- [PROMPT] Copy out the text below about the Michelangelo virus word for word, from start to finish.

A boot sector virus activated in 1992 caused arguably the first significant computer malware scare in history, boosting the antivirus industry.

In 1991, an owner of a computer shop in Australia noticed strange symbols on his screen. An investigation of the cause found that a virus infected the system.

On 6 March, the virus activated, overwriting owners’ data. Interestingly enough, the virus would remain dormant on the device and activate the same day, no matter what year it is.

Since 6 March is the day Michelangelo, the great artist of the Renaissance, was born, the virus was named after him.

The virus

Michelangelo is a boot sector virus, a type of malware that infects the boot sector of a floppy disk or, more importantly, the master boot record (MBR) of a hard disk.

The virus was designed to infect DOS systems and operated at the BIOS level. While many boot sector viruses depend on physical media to spread, activating the malware whenever the storage device loads.

However, Michelangelo remained completely dormant in the system. The virus was activated on a specific date – 6 March.

Despite its flashy name, Michelangelo itself is not referenced anywhere in the malware itself. The name was created by the security community of the times. The authors of the virus couldn't disagree as they were never identified.

The hype

Since the existence of the virus was already known, industry insiders and journalists started speculating how many computers might be already infected with the virus.

The legend goes that the infamous John McAfee, the founder of an anti-virus business of the same name, told reporters that Michelangelo might have infected as many as 5 million devices.

With around 20% of US households owning a computer, 5 million infected devices meant a massive disruption with implications spanning far beyond North America.

After all, the virus rendered any files on the device essentially unusable, a disaster for many businesses increasingly reliant on computers for day-to-day activities.

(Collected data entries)
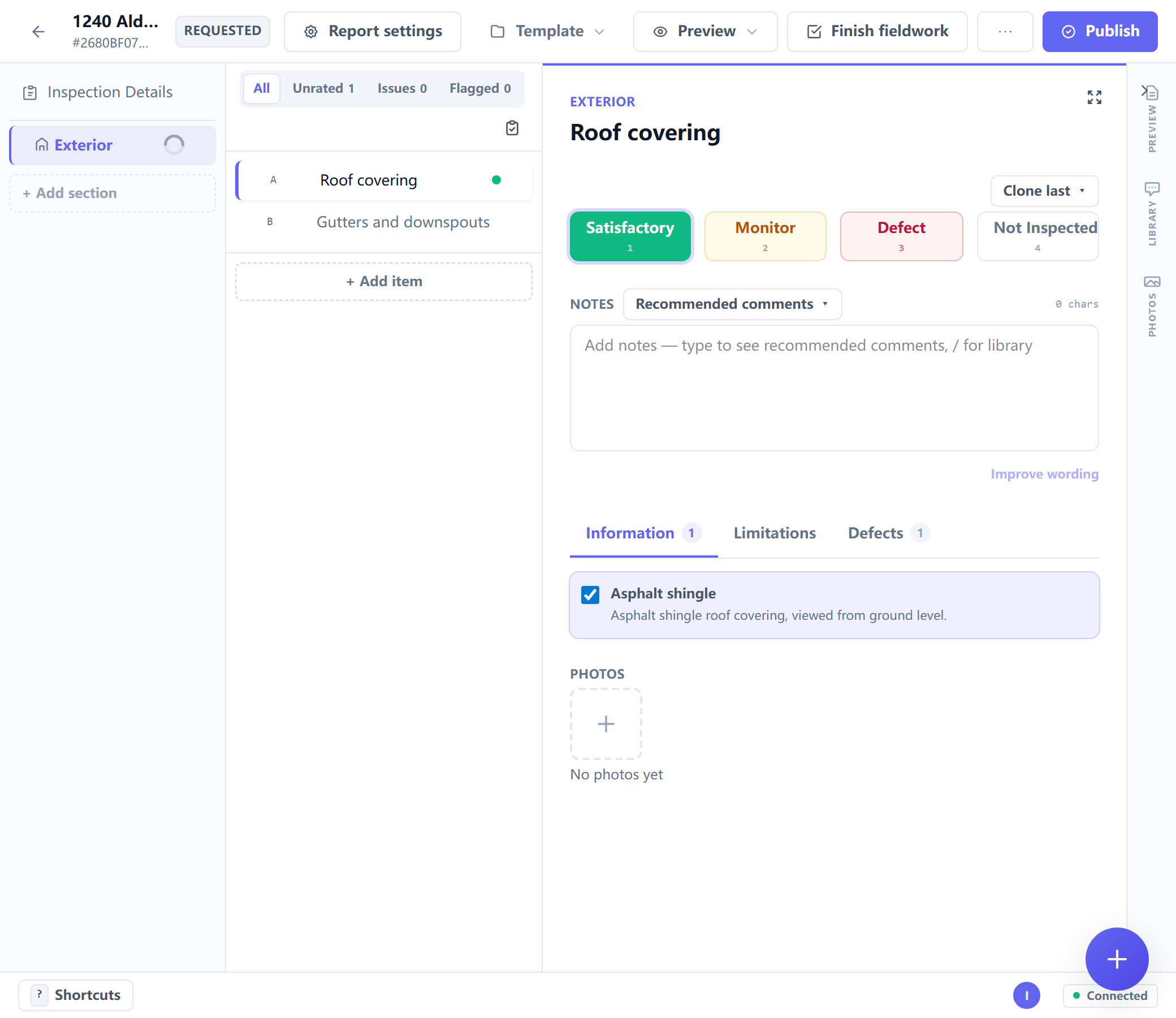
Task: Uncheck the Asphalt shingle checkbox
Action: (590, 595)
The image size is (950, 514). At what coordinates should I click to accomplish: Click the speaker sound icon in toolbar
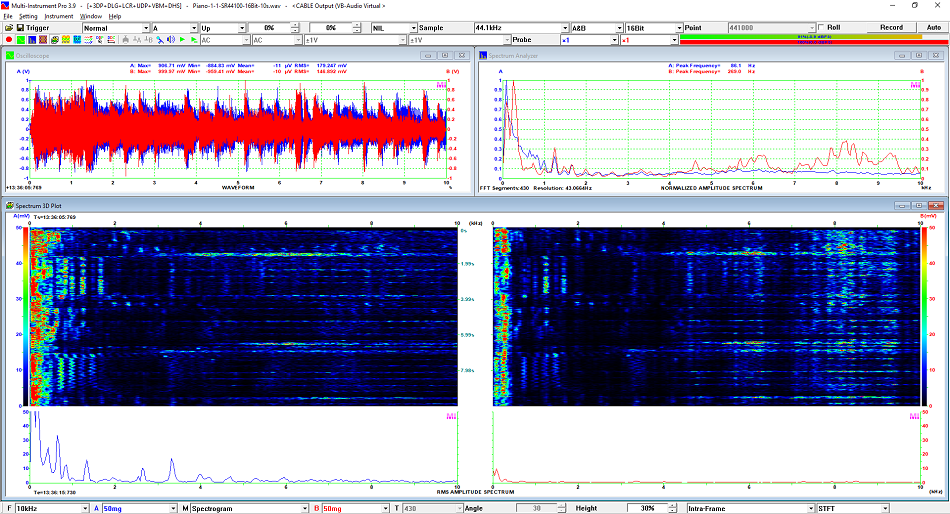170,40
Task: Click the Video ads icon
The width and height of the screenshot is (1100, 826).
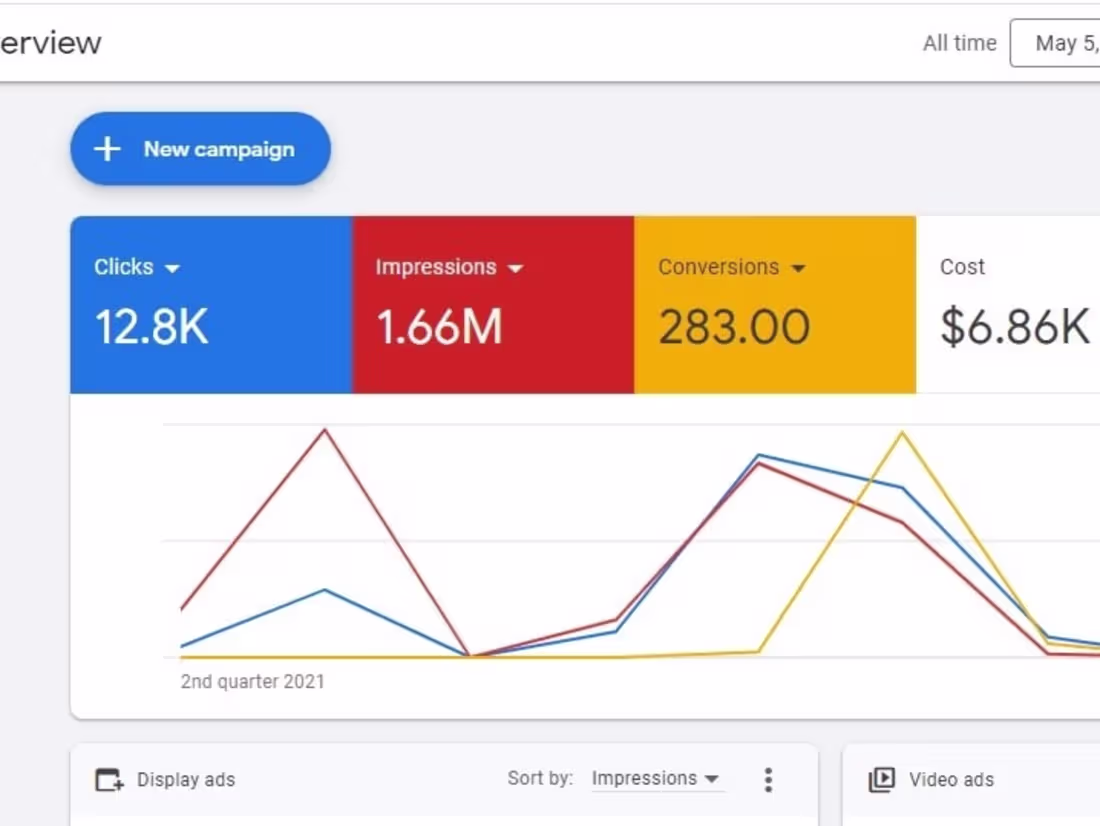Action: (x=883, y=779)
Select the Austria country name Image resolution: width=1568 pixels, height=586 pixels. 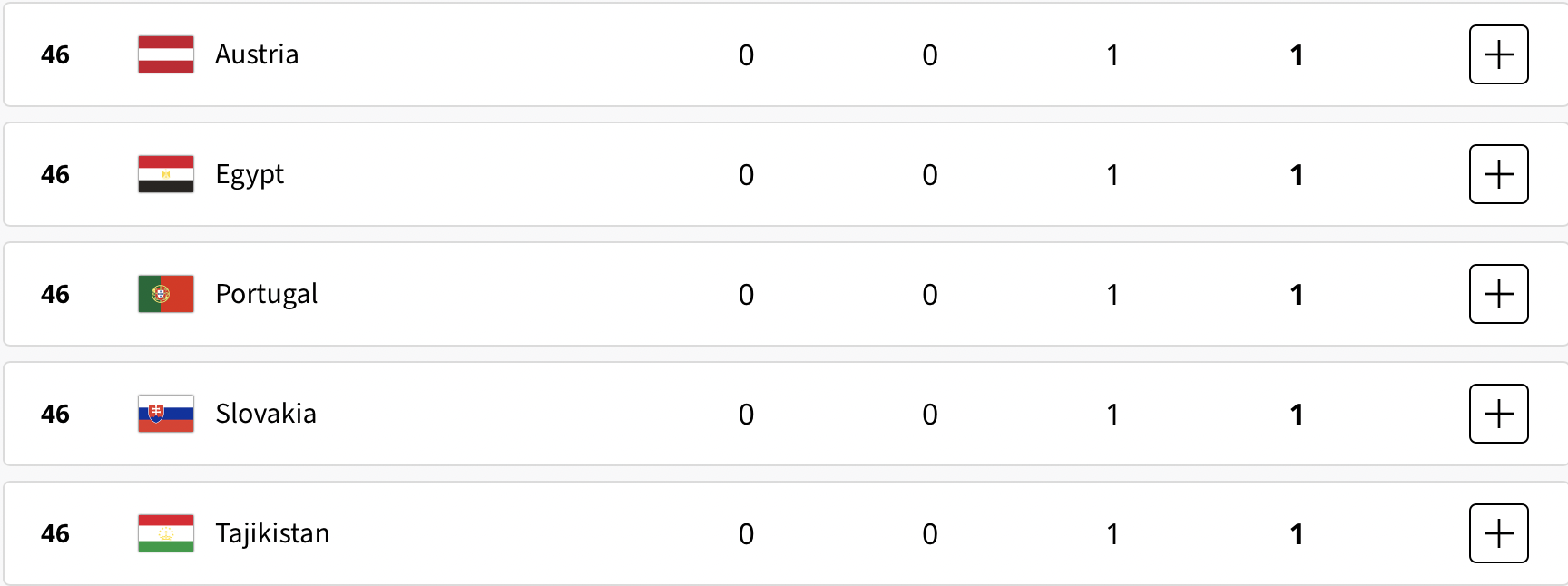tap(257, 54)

- [THE ANSWER]
A boot sector virus activated in 1992 caused arguably the first significant computer malware scare in history, boosting the antivirus industry.

In 1991, an owner of a computer shop in Australia noticed strange symbols on his screen. An investigation of the cause found that a virus infected the system.

On 6 March, the virus activated, overwriting owners’ data. Interestingly enough, the virus would remain dormant on the device and activate the same day, no matter what year it is.

Since 6 March is the day Michelangelo, the great artist of the Renaissance, was born, the virus was named after him.

The virus

Michelangelo is a boot sector virus, a type of malware that infects the boot sector of a floppy disk or, more importantly, the master boot record (MBR) of a hard disk.

The virus was designed to infect DOS systems and operated at the BIOS level. While many boot sector viruses depend on physical media to spread, activating the malware whenever the storage device loads.

However, Michelangelo remained completely dormant in the system. The virus was activated on a specific date – 6 March.

Despite its flashy name, Michelangelo itself is not referenced anywhere in the malware itself. The name was created by the security community of the times. The authors of the virus couldn't disagree as they were never identified.

The hype

Since the existence of the virus was already known, industry insiders and journalists started speculating how many computers might be already infected with the virus.

The legend goes that the infamous John McAfee, the founder of an anti-virus business of the same name, told reporters that Michelangelo might have infected as many as 5 million devices.

With around 20% of US households owning a computer, 5 million infected devices meant a massive disruption with implications spanning far beyond North America.

After all, the virus rendered any files on the device essentially unusable, a disaster for many businesses increasingly reliant on computers for day-to-day activities.